Eu não tenho convicção religiosa, não seria nunca um homem-bomba, um camicase. Aliás, quem sabe o seria para defender a minha própria vida, ou defender o meu País fosse capaz de gestos extremos, mas não seria capaz de gesto extremo por dogmas, de jeito algum.

Então, vejo que a forma de aprendermos que a relação com a morte deve começar a ser vista de maneira madura por todos nós, que, mais dia menos dia, teremos de encará-la, é olharmos a vida das pessoas que tiveram vidas que valeram a pena de serem vividas, Manoel Francisco, vidas que valeram a pena efetivamente serem vividas, vidas que deixaram a saudade nos seus familiares, mas deixaram na sociedade o exemplo, a idéia do bom exemplo, do exemplo edificante, do exemplo construtivo e deixaram a certeza de que - este é o caso de Nascimento Brito -, no ano que vem, ele será homenageado.

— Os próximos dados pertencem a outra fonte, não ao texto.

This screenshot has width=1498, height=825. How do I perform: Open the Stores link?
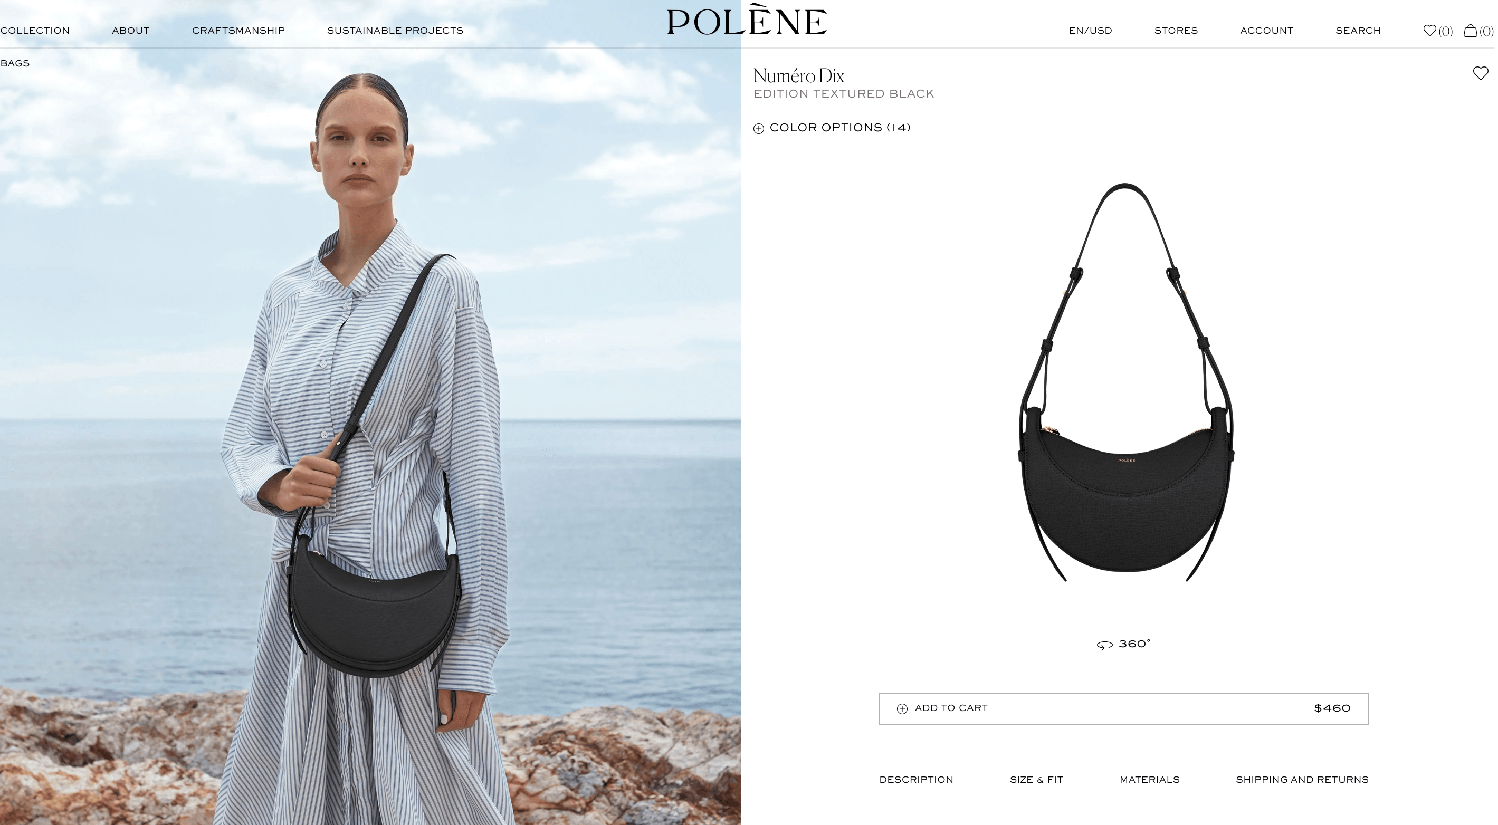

Daqui a quinze anos, vinte anos, não sei se será homenageado, mas, daqui a cem anos, voltará a ser homenageado, daqui a trezentos anos, haverá de ser lembrado também.

Ou seja, uma das formas de se cultivar a vida correta, a vida justa é trilhá-la pelos caminhos que o grande jornalista, o grande brasileiro, o grande democrata Nascimento Brito trilhou, vivendo na certeza de que se planta para valer a idéia da melhor cidadania, a idéia da melhor integridade, do melhor respeito aos princípios que levam à construção de uma democracia que possa amanhã ser justa, do ponto de vista econômico e social, para com nossa gente.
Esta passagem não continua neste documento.